Una interpretación alternativa, puesta sobre la mesa en 1951 por Hugh Everett, es la multiplicidad de los mundos. Esta dice que todos los estados físicos no solo son posibles, sino que todos ocurren a la vez, lo que resulta en una mitosis de nuestro universo en dos, tres, cuatro, una inmensidad más de universos posibles, cada uno tan real como el otro. En uno, las cosas son de cierta manera. En otro, diferentes. Debido a que hay una cantidad inagotable de estados físicos —y gracias a que la interpretación abraza también las comedias y los dramas de la bendita humanidad— se desprende que todas las posibles realidades existen allá afuera, en algún sitio, paralelas a la nuestra, separadas por unas cuantas micras de espuma elemental. En una somos millonarios; en otra, pordioseros. Habrá una en la que somos grandes artistas o gente de negocios, mientras que habrá otras, muchas otras, en las que ni siquiera vinimos a ser.

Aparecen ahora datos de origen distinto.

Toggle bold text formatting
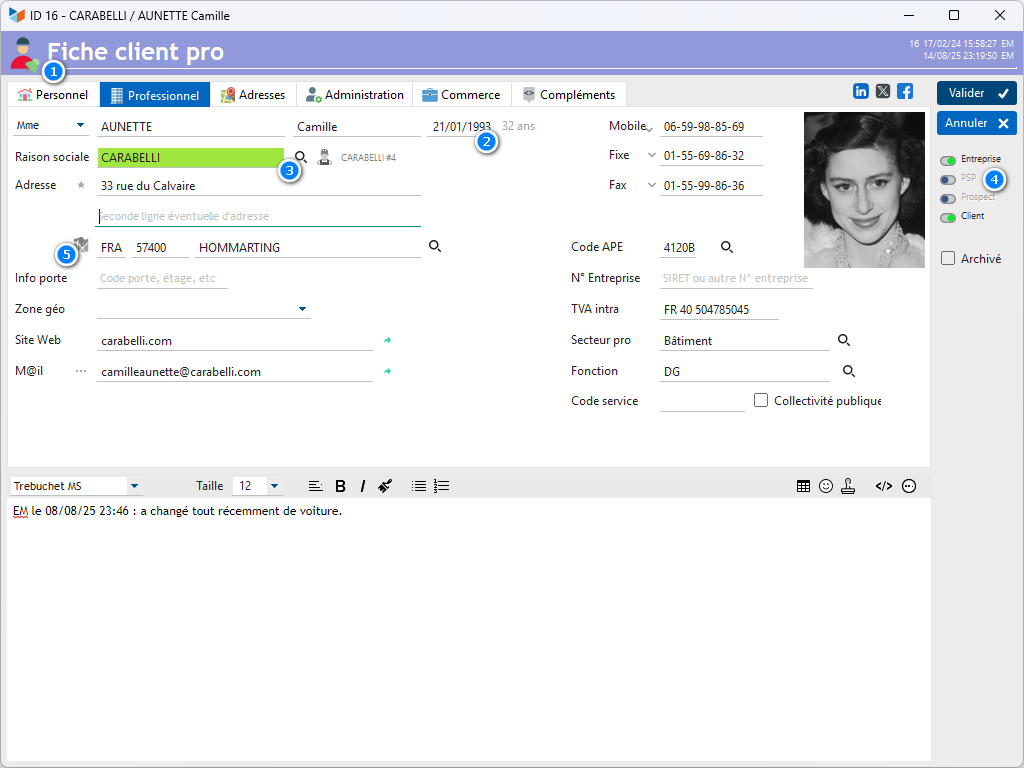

Otras preservan nuestra historia personal tal como nos ha ocurrido, pero discrepan en los detalles: el color del nuestro cabello, el nombre con el que nos bautizaron, la presencia de algún lunar bajo el labio o la diferenciación sexual de nuestros cromosomas.

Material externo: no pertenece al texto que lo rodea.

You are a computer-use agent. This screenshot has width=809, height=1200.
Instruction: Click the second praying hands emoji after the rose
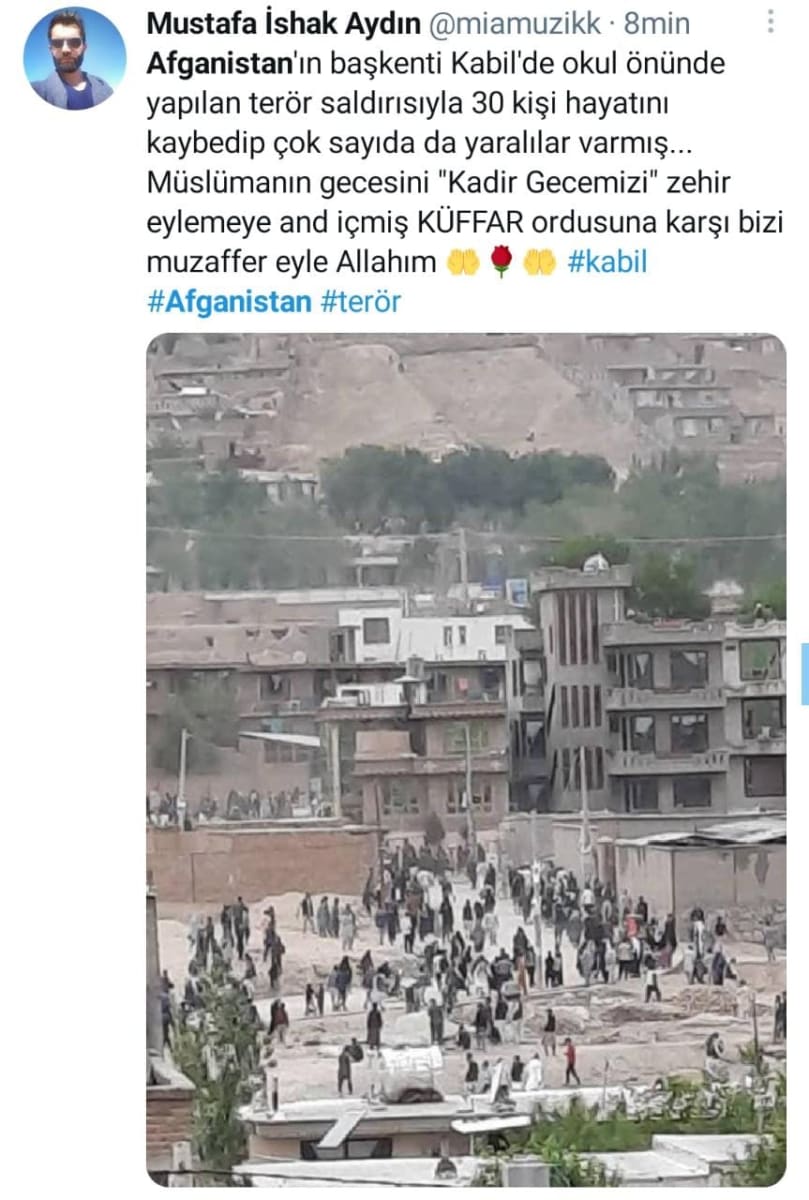[x=540, y=263]
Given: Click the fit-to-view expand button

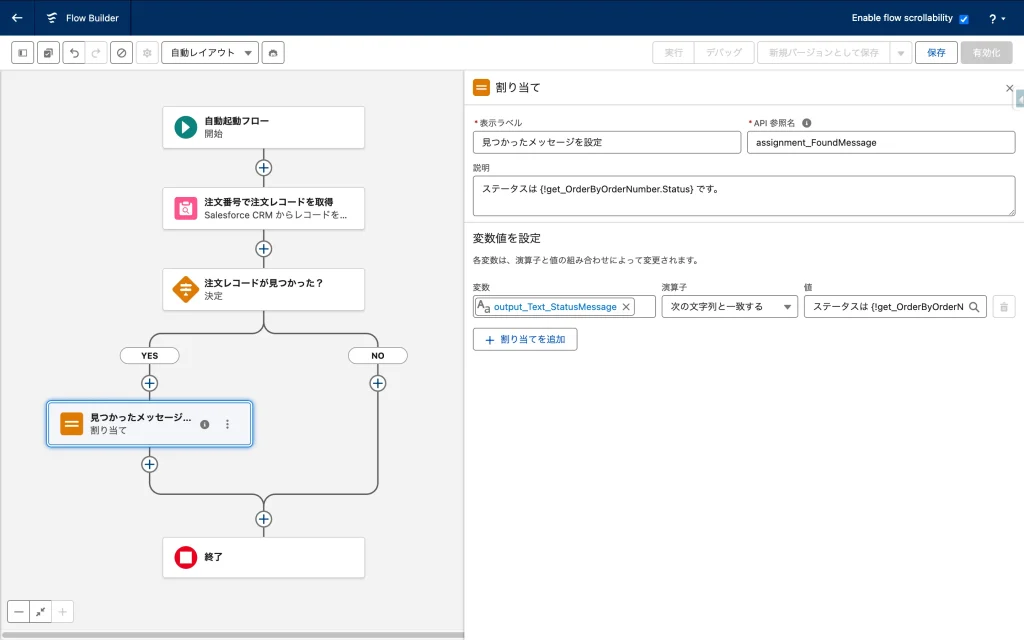Looking at the screenshot, I should 41,611.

En Argentina, Bioy Casares se adelantó tres años a las ideas de Everett. Escribió un cuento, «La trama celeste», en la que un piloto del ejército se adentra por accidente en uno de estos mundos distorsionados luego de realizar una serie muy específica de maniobras en un avión experimental. Los cambios con los que se encuentra no son sutiles; la antigua Cartago jamás desapareció, Gales no existe, sus amigos no saben quién es él y le acusan de espionaje. Para dar realismo a los eventos, Bioy Casares hace referencia a una cita que pudo, o no pudo, ser escrita por Cicerón, pues siempre es bueno descansar las ideas propias en la cabeza de alguien con mayor autoridad: «según Demócrito hay una infinidad de mundos».

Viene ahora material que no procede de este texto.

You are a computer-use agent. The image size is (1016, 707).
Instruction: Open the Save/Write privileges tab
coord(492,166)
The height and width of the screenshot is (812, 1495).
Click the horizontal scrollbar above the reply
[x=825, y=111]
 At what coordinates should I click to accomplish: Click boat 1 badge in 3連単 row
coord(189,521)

La multiplicidad de los mundos es muy querida por los escritores de ciencia ficción, pero hizo de Everett el hazmerreír de los físicos. Tan grande fue su decepción ante la burla y el desdén de sus colegas, que abandonó el mundillo de la física teórica para siempre. Dedicó sus talentos a la consultoría y la investigación en la industria armamentista de los Estados Unidos, que no es poco, y con los años se dejó llevar por los placeres más terrenales, que son los más deliciosos. Comió todo lo que quiso y bebió hasta la saciedad, fumó cuanto cigarro caía en sus manos y la idea de salir a ejercitarse un poco le parecía vulgar, cosa de mentecatos. Murió obseso y joven; acababa de comenzar la cincuentena y pidió que, por favor, sus cenizas fueran depositadas en cualquier basurero, petición que su esposa cumplió después de algunos años. Aunque él mismo consideró que, a pesar del rechazo de sus colegas, lo había pasado bastante bien en este valle de lágrimas, a su hijo, el músico Mark Oliver Everett, le incomodaron las dejadeces de su padre. La ironía está en que la multiplicidad de los mundos es hoy más aceptada entre académicos y gente seria, tal vez demasiado seria. Algunos incluso la toman como válida, a prueba de toda duda, a pesar de no tener una sola prueba de su realidad. Los científicos también pueden pecar de fe.
Si vamos a jugar a las teorías fantásticas, no es difícil imaginar lo que se encuentra en esos otros mundos. En algunos de ellos, Hugh Everett fue respetado y laureado por la originalidad de sus ideas, llevó vida larga y una carrera prestigiosa en la ciencia teórica, entró en los dominios de la muerte de una forma mucho más distinguida que como un montoncito de cenizas en un cubo de basura. Tampoco cuesta imaginar un mundo en el que Everett fue un químico o un biólogo, un contador o un arquitecto, un criminal astuto o un mero imbécil. Las distorsiones de la personalidad que pudiera haber en esos mundos son tan infinitas como las de nuestra imagen entre dos espejos. Sobre Bioy Casares, el propio Borges le atribuyó haber observado que «los espejos y la cópula son abominables, porque multiplican el número de los hombres».